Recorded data
★ ★ ★ ★ ★
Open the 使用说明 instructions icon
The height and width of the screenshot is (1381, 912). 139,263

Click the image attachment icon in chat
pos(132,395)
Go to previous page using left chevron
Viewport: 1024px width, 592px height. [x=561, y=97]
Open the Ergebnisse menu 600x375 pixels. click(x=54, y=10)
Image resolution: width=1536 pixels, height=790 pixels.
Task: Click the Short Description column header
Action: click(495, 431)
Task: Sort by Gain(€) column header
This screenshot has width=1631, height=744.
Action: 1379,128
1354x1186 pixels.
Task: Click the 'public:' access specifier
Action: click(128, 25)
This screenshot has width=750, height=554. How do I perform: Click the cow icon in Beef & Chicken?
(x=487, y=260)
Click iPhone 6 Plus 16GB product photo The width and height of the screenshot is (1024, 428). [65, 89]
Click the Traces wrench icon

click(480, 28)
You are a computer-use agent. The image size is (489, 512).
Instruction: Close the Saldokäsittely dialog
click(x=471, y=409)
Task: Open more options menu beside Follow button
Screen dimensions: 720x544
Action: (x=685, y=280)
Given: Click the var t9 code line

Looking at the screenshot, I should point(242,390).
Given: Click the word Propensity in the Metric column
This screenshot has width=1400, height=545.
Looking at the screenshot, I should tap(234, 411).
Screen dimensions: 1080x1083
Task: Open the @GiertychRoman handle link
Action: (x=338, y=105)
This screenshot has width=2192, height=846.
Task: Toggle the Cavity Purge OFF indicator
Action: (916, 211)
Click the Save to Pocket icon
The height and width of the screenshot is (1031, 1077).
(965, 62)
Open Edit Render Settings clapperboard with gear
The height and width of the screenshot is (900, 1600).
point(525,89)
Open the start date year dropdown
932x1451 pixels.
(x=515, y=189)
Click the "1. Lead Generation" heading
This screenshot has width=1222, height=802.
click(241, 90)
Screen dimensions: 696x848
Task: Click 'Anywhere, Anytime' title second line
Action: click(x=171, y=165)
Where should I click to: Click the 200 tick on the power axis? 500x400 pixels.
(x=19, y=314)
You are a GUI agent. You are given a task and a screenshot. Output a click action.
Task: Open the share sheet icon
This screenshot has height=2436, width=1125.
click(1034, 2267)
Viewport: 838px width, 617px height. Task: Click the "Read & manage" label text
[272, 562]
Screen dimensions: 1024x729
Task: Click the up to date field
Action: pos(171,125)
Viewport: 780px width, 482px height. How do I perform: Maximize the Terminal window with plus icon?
★ ★ ★ ★ ★
What is needed is each line from the records with the word "agent" in it.

You are a computer-use agent. The image size is (489, 512).
You are a GUI agent. You are given a task and a screenshot. Output a click action.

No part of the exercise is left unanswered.